Happy Friday!
I was at a meeting recently where the "icebreaker" question was, "What do you consider the biggest achievement in medicine?" My answer was general anesthesia. Today's "birthday boy" might be a close second.
Frederick Banting, a Canadian pharmacologist, orthopedist and field surgeon, was born on this day in 1891. He won the Nobel Prize for the co-discovery of insulin in 2023 with John Macleod, whose lab he worked in with his student, Charles Best. He was only 32 years old at the time of the award, and the youngest Nobel Laureate for Physiology/Medicine.
Banting was raised in a farmhouse in Essa, Ontario in "prosperous circumstances". His four older siblings were not close to him in age, and he felt isolated at home and school, where he was bullied. He was quiet, shy, devoted to farm work, couldn't spell, and resisted discipline at school. He wanted to drop out but his father convinced him to stay. After a teenage growth spurt he became active in football and baseball. Although he did well on his science matriculation exams, he failed English twice, finally passing in 1910.
He failed his first year at Victoria College (of the University of Toronto) but repeated the year and decided to become a doctor. He played rugby and hunkered down at school, with better than average grades. During World War one in his third year of medical school, he joined the Royal Canadian Army Medical Corps and trained as an undergraduate house surgeon under orthopedist Clarence Starr. Starr later invited Banting to join him at Granville Hospital, then was deployed to France where he worked on the front lines until he was stuck by shrapnel and removed from duty.
He returned to Canada to finish his surgical and orthopedic training at the Hospital for Sick Children in Toronto. Unable to secure a staff position, he opened a practice in London, Ontario and he received his MD in 1922. He also taught part-time at the University of Western Ontario.
At this point, I was wondering how in the world an orthopedist got interested in insulin. His only known exposure to it was in medical school, where Frederick Madison Allen of the Rockefeller Institute gave a lecture recommending that diabetics be placed on starvation died to minimize their metabolism. Onward....

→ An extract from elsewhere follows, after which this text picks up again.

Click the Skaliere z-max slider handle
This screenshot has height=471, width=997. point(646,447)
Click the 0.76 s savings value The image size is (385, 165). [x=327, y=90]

Banting was asked to give a lecture about the pancreas to a class at the University of Western Ontario. While reading the medical literature to prepare for the talk, he found an article by Sharpey-Schafer and colleagues proposing that diabetes resulted from a lack of a protein hormone secreted by the islets of Langerhans in the pancreas that they called "insulin". The hormone was thought to regulate sugar metabolism, and a deficiency of it led to increased sugar in the blood stream that was eliminated through the urine. The problem was extracting insulin from the cells of ground up pancreas because they were destroyed by an enzyme (trypsin) in the preparation process.
The next advancement came from Moses Barron in 1920. He published an article about tying off the pancreatic duct (which joins the pancreas to the common bile duct which then drains into the duodenum), which caused the pancreatic tissue to die with the exception of the Langerhans cells. Banting hypothesized that the procedure destroyed the cells secreting the trypsin but did not affect the Langerhans cells. (It was later proven that there was no proteolytic enzyme in pancreatic juice – right experiment, wrong reason.) Macleod provided the lab, and Banting, Best and biochemist James Collip began producing insulin by tying the pancreatic duct of living dogs.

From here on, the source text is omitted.